Bound on Binomial cumulative distribution

Question

Let $X$ be a binomial r.v. with parameters $n \in \mathbb{N}$ and $p \in [0,1]$, we write $X \sim B(n, p)$. The cumulative distribution function can be expressed as $$ \Pr(X\leq k) = \sum^k_{i=0} \binom{n}{i} p^{i} (1-p)^{n-i}. $$ I found in an article that $$ \Pr(X\leq k) \leq \binom{n}{k} (1-p)^{n-k}, $$ but I fail to see how this bound has been obtained.

Answer 1

You can think of $X$ as the number of successes out of $n$ independent events $E_1,E_2,\dots,E_n$, each with probability $p$ of success. We can write $$ \{X\le k\}=\bigcup_{\substack{S\subseteq \{1,\dots,n\} \\ |S|=n-k }} \bigcap_{i\in S} E_i^c $$ In words, the event $X\le k$ occurs if and only if there exists a subset of the $n$ events with cardinality $n-k$ such that none of the events in that subset occur.
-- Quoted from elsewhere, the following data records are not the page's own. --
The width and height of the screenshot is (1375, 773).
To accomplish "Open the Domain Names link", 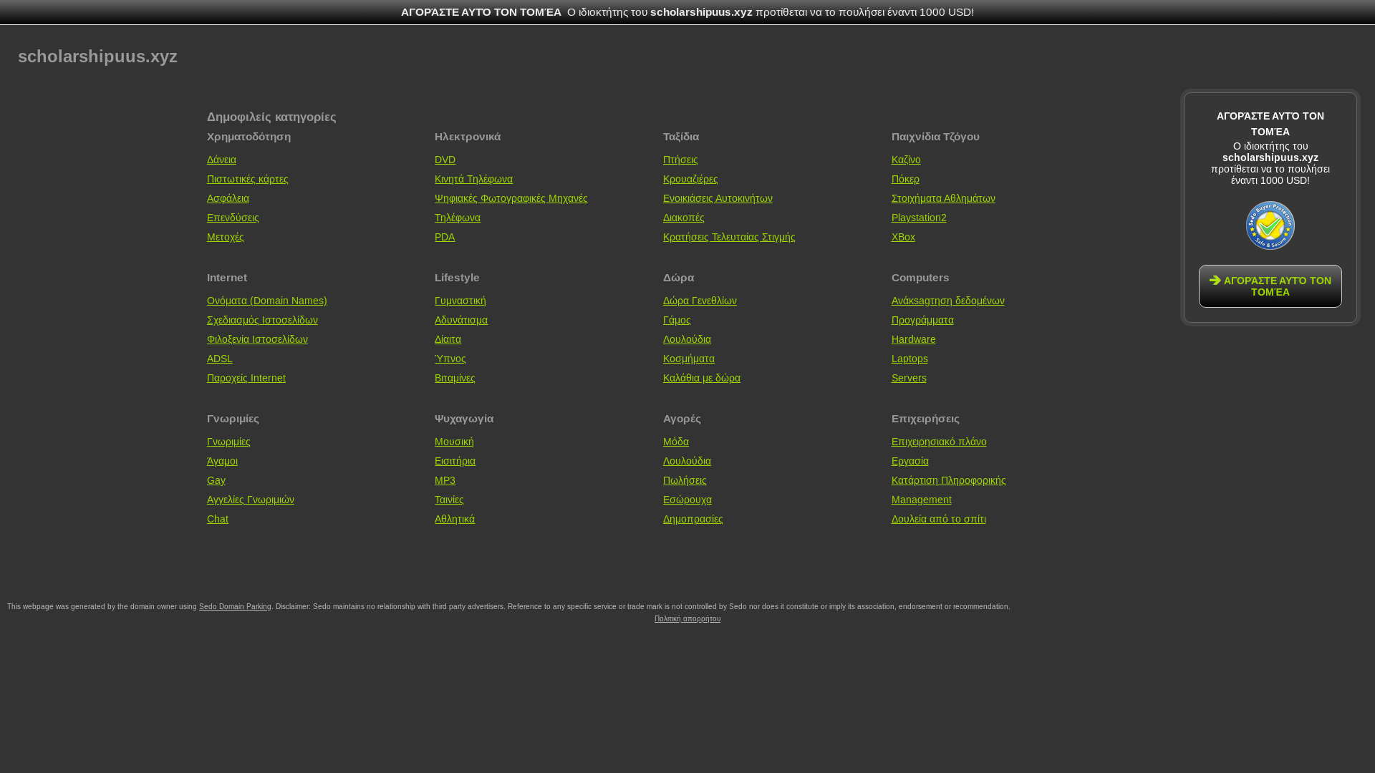I will tap(266, 301).
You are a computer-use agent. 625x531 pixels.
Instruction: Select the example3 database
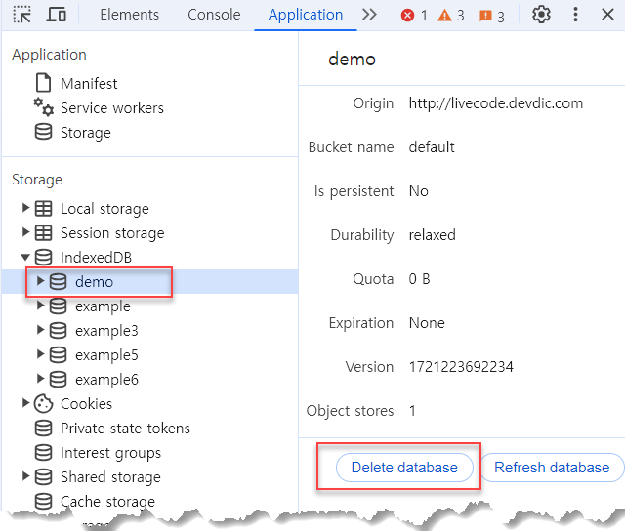click(x=106, y=331)
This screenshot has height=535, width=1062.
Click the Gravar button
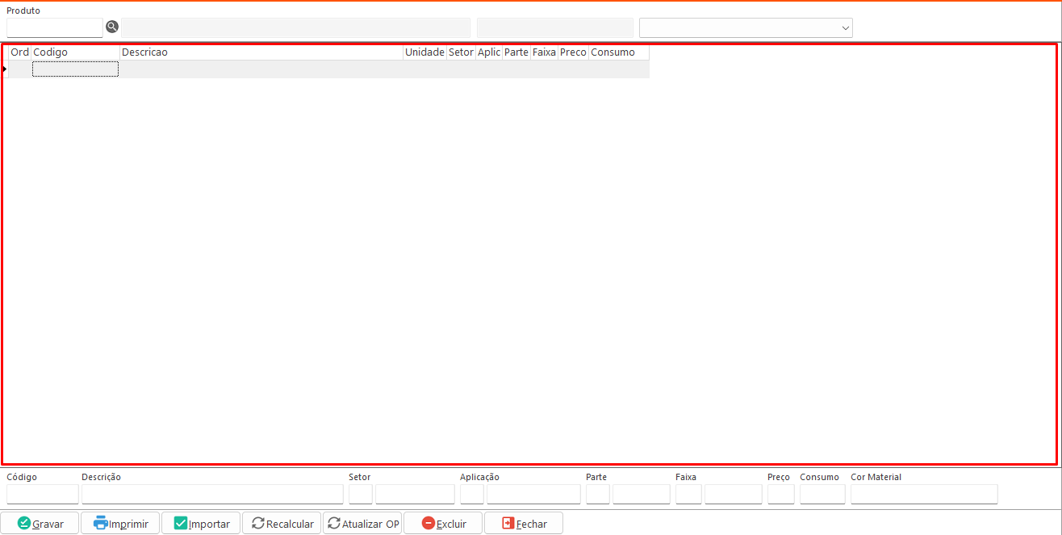(40, 524)
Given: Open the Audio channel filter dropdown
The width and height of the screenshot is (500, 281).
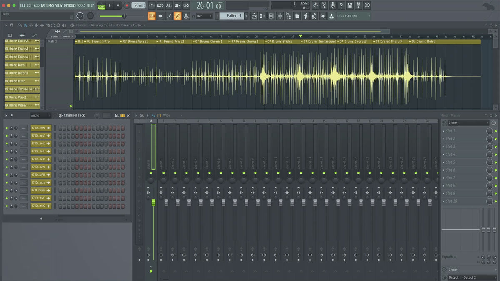Looking at the screenshot, I should pos(40,115).
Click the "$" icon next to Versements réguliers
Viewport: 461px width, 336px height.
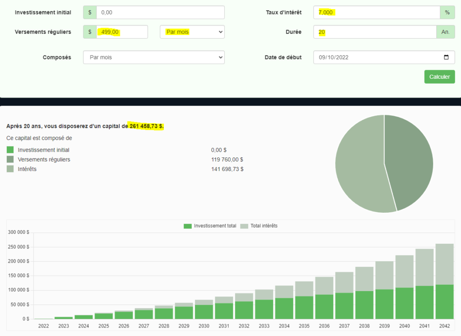[x=90, y=31]
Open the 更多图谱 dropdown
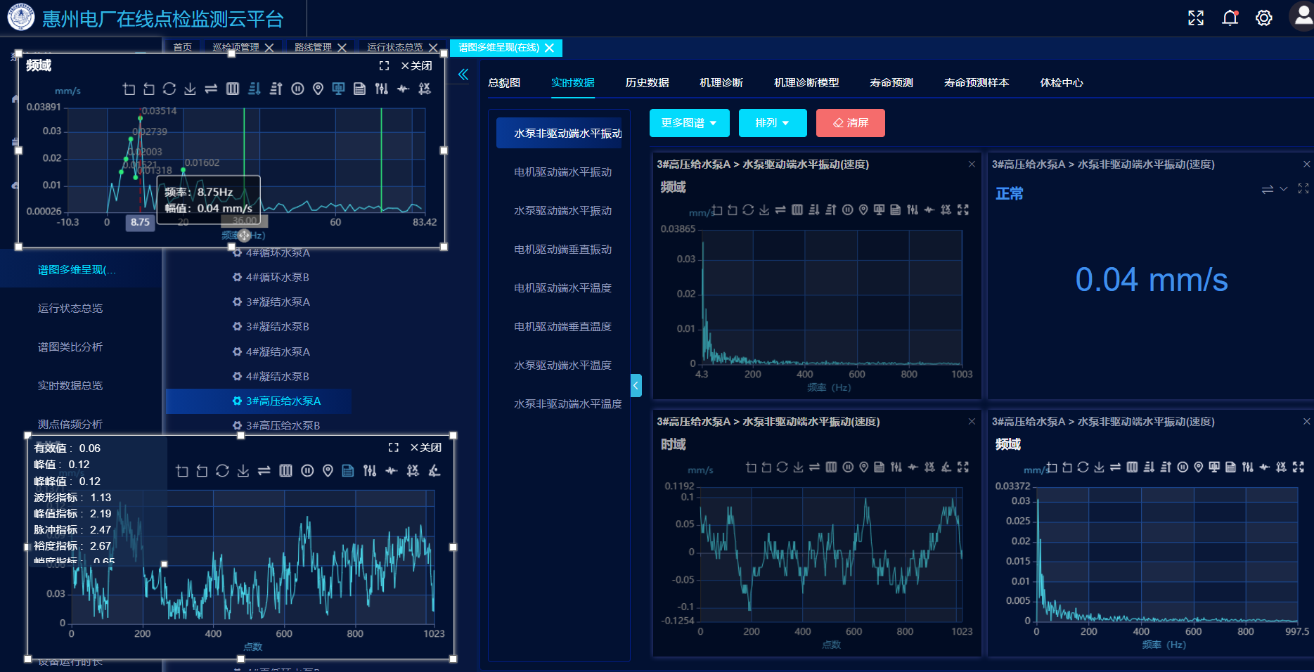Viewport: 1314px width, 672px height. 689,123
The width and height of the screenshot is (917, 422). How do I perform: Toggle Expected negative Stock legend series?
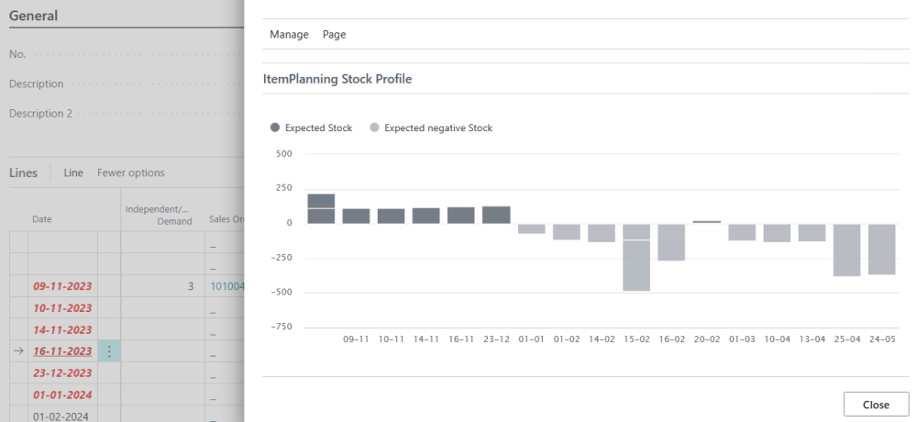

You then use the Union Bound to get $$ P(X\le k)\le \sum_{\substack{S\subseteq \{1,\dots,n\} \\ |S|=n-k }} P\left(\bigcap_{i\in S} E_i^c\right) $$ Conclude by noting that $P\left(\bigcap_{i\in S} E_i^c\right)=(1-p)^{n-k}$, as this is the probability of $n-k$ particular events failing, and there are $\binom{n}{n-k}=\binom nk$ summands.